Since the incident, Wise has been trying to set up a meeting with the 18-member Hmong council, but scheduling difficulties have prevented it from taking place yet, he said.

But all the evidence – written statements and videos – from the police department investigation has been turned over to the attorney representing the woman’s family, Wise said.

“We welcome an independent investigation,” he said.

“The correct protocol was followed, but the outcome was bad. We are trying to learn from this and adapt accordingly.”

The apology the canine officer gave to the victim through a translator at the hospital was sincere, Wise said.

According to the police report, a call came in from resident on 121st Lane at 6:40 a.m.

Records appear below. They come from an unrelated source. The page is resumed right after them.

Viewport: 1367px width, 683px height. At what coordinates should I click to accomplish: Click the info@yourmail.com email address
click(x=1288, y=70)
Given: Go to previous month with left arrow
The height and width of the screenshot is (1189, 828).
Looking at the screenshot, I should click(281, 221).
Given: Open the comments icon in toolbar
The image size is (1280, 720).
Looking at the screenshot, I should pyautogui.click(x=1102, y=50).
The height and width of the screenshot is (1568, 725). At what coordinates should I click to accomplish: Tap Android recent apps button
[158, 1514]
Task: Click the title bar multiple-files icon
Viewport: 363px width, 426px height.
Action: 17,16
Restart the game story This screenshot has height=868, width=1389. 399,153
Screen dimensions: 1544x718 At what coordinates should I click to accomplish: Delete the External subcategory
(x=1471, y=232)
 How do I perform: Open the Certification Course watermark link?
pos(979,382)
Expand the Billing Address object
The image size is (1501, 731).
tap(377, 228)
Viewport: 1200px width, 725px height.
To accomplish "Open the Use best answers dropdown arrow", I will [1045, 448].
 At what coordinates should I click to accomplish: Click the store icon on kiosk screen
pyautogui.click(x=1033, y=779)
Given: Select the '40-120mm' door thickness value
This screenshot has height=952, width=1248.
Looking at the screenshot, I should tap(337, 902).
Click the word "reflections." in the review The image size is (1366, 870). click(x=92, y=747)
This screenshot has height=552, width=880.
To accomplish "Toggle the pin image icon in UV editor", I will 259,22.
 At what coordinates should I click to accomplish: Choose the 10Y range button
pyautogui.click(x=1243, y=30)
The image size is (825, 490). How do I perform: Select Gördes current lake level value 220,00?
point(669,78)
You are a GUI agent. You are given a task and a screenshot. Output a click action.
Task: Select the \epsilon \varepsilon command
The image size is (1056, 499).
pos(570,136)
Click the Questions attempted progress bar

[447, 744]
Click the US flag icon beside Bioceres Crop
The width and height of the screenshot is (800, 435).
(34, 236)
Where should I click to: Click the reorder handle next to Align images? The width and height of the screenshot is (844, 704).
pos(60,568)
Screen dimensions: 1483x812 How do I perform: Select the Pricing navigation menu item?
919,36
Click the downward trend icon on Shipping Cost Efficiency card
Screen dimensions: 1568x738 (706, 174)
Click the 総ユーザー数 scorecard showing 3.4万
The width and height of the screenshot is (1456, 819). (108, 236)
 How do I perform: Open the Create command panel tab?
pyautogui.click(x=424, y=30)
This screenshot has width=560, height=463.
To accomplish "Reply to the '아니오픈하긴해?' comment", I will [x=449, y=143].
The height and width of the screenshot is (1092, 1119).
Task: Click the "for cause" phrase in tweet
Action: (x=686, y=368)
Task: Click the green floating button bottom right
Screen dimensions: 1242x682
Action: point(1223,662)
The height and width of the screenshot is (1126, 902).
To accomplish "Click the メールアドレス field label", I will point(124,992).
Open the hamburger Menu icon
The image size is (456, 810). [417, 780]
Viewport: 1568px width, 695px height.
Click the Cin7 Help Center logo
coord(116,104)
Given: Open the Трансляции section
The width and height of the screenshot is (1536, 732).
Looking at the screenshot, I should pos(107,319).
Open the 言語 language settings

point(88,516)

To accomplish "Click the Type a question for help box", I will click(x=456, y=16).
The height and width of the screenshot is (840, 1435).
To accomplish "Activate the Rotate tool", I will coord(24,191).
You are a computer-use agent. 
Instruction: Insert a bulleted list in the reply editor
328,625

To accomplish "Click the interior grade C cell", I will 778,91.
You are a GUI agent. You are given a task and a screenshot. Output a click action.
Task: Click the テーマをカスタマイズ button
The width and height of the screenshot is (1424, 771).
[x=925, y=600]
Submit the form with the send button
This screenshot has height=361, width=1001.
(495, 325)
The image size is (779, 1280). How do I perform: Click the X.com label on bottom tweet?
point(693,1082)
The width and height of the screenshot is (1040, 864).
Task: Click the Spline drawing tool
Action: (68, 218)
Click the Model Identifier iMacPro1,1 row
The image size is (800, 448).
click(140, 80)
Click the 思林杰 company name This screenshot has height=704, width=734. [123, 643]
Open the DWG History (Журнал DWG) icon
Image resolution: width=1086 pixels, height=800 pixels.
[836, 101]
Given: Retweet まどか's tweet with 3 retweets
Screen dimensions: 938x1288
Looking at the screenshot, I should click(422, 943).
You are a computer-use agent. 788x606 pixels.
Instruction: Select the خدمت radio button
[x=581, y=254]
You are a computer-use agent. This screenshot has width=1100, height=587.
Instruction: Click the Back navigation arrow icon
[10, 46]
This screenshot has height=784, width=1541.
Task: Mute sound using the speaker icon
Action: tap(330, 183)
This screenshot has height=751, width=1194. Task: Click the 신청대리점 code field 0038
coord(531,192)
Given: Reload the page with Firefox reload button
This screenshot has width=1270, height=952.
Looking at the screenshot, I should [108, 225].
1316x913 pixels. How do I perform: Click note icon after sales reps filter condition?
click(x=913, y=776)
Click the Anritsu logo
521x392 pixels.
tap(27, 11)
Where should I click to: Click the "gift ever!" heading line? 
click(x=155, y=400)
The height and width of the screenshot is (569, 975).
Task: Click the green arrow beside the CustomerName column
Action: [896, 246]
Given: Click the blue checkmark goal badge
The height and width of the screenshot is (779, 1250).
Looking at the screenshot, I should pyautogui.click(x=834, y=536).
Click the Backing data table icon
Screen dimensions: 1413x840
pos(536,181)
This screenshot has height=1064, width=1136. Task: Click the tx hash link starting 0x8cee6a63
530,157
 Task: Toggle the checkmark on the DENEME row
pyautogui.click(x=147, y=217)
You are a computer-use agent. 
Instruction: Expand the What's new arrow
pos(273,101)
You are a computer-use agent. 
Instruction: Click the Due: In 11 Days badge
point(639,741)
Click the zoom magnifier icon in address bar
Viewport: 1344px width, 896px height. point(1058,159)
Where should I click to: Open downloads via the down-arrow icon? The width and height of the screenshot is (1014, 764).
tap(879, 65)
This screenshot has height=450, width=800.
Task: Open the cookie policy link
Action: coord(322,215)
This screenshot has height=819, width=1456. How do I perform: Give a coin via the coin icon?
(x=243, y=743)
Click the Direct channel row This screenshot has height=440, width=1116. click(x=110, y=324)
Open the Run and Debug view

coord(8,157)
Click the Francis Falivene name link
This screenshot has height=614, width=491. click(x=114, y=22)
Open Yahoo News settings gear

Feb. 5 reporting that an unknown person in a black coat was in her backyard, then she called back a few minutes later to say she heard a loud noise outside her home and did not know where it came from.

A police officer arriving at the scene reported seeing someone with a flashlight on duck into a shed in the neighboring backyard, Wise said.

An officer outside the shed started yelling a K-9 warning at 6:55 a.m. and as a perimeter was set up, 10 to 15 more K-9 warnings were given, but the suspect remained in the shed with the flashlight turned off, giving no signs of coming out and not reacting to officers’ commands, the police report states.

Ten minutes later, at 7:05 a.m., police called for an ambulance and the K-9 was sent into the shed, it states.

According to Wise, when the dog went into the shed – the door was partially open but it was dark inside – a female voice began yelling, the officer called off the dog immediately and officers went into the shed and took custody of the woman.

“Officers were shocked because they had no idea there was a woman in the shed who did not speak English,” Wise said. “All along they believed they were dealing with a male burglary suspect, possibly armed, who was lying in wait in the shed.”

That was indicated by the fact that the officers kept referring to the person in the shed as “he,” according to Wise.

The victim, Choua Xiong, who lives at the house next door, suffered bites to her arm and wrist and was treated at the hospital.

Members of the Hmong community and others, including representatives of Black Lives Matter, gathered outside the Coon Rapids Civic Center Feb. 8 at a press conference calling for apologies and an investigation.